Malware Analysis Theory Flashcards
Which teams perform malware analysis?
-
Security Operations
- teams analyze malware to write detections for malicious activity in their networks
-
Incident Response
- analyze malware to determine what damage has been done to an environment to remediate and revert that damage
-
Threat Hunt
- analyze malware to identify IOCs, which they use to hunt for malware in a network
-
Malware Researchers
- in security product vendor teams analyze malware to add detections for them in their security products
-
Threat Research
- teams in OS Vendors like Microsoft and Google analyze malware to discover the vulnerabilities exploited and add more security features to the OS/applications
What are the rules for handling malware in a safe environment?
- Never analyze malware or suspected malware on a machine that does not have the sole purpose of analyzing malware
- When not analyzing or moving malware samples around to different locations, always keep them in password-protected zip/rar or other archives so that we can avoid accidental detonation
- Only extract the malware from this password-protected archive inside the isolated environment, and only when analyzing it.
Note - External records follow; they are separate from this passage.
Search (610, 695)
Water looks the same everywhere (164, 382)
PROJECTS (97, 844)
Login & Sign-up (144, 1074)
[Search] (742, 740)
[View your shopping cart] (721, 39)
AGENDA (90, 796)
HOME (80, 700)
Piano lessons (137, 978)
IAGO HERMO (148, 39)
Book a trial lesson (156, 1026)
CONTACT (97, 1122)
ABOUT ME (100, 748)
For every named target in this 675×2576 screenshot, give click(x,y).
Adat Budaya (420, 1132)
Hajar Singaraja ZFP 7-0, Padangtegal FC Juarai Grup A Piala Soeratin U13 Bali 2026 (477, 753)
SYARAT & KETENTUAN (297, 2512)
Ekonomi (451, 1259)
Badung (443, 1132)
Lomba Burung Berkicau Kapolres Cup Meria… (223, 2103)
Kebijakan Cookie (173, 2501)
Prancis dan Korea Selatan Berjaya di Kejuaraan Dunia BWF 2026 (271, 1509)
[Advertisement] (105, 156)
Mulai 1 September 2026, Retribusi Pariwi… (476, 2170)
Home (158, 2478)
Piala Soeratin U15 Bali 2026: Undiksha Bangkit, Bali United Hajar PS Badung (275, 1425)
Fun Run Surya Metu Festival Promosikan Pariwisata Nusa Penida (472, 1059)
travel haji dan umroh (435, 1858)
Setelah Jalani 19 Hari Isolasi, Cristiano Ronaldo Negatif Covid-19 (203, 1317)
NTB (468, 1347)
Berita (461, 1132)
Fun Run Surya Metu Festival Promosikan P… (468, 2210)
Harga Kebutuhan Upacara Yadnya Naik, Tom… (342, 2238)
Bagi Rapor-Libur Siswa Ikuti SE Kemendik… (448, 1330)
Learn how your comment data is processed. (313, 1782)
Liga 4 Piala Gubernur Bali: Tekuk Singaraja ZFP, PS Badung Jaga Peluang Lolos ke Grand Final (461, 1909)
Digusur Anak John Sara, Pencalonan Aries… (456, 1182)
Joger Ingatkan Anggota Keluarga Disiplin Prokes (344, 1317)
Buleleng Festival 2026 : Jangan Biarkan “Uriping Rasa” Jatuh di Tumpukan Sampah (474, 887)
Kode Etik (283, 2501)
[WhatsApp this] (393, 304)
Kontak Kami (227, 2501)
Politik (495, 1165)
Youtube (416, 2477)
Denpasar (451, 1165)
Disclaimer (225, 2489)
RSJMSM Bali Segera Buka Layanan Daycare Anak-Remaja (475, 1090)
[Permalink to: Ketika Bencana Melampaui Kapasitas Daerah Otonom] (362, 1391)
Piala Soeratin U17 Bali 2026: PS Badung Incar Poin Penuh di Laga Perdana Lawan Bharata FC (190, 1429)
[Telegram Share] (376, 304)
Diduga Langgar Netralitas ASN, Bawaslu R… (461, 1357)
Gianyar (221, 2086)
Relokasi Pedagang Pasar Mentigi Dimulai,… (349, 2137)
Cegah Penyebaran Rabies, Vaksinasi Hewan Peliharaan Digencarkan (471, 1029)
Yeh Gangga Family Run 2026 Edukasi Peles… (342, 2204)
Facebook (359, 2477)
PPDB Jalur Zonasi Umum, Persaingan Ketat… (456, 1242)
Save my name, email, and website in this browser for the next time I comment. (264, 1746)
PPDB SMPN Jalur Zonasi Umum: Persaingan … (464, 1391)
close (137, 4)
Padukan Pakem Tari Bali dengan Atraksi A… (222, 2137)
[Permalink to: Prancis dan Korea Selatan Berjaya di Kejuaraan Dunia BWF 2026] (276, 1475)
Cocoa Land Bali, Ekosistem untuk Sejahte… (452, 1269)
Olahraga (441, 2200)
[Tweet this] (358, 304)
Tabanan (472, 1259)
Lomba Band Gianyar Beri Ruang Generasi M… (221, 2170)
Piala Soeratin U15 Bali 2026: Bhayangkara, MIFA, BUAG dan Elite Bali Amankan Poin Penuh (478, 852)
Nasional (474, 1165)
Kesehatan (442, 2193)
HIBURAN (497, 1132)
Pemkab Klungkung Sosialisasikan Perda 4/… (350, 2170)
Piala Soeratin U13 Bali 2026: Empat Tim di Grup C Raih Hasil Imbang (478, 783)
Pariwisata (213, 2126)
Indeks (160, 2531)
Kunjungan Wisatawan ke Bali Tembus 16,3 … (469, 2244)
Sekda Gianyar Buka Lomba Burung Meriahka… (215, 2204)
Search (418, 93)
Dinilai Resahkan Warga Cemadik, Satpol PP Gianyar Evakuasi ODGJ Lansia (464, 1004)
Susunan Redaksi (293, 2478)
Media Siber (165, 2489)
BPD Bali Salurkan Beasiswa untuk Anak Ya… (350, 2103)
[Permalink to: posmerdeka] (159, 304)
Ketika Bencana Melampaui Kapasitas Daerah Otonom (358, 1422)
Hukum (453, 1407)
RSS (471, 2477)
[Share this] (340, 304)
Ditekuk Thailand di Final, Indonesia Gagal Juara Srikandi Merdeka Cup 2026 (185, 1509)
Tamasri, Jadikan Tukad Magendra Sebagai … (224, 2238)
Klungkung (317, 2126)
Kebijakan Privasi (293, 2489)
- Create an isolated VM specifically for malware analysis, which has the capability of being reverted to a clean slate once you are done.
- Ensure that all internet connections are closed or at least monitored.
- Once you are done with malware analysis, revert the VM to its clean slate for the next malware analysis session to avoid residue from a previous malware execution corrupting the next one.
How are executable files often called?
binary or PE (Portable Executable) file
What happens during static malware analysis
?
malware is analyzed without being executed
What are some of the examples of static malware analysis
tasks?
- hecking for strings in malware
- checking the PE header for information related to different sections
- looking at the code using a disassemble
What happens during dynamic malware analysis
?
running the malware in a VM, either in a manual fashion with tools installed to monitor the malware’s activity or in the form of sandboxes that perform this task automatically
What is the Linux distribution built for malware analysis?
Remnux VM
Which command is used to detect the actial file type in Linux?
file
Which Linux command lists down the printable strings present in a file?
strings {filename}
What can the strings
command reveal?
embedded text such as URLs, file paths, error messages, Windows API calls or even specific keywords
What can’t be breached when uploading malware sample to a third party malware analyzer?
confidentiality (malware may contain sensitive information specific to a targeted company)
Which Linux command is used to calculate an MD5 checksum?
md5sum
What Linux command is used to find out what’s the access, modify, change and potentially birth time of a file?
stat
What do most PE files use to perform bulk of their jobs?
Windows API
What is entropy?
measure of randomness or unpredictability in a dataset, such as a file or network traffic
What is high entropy usually associated to?
encrypted or compressed data, where the content appears random and lacks obvious patterns or structure
Why is entropy important for malware analysis?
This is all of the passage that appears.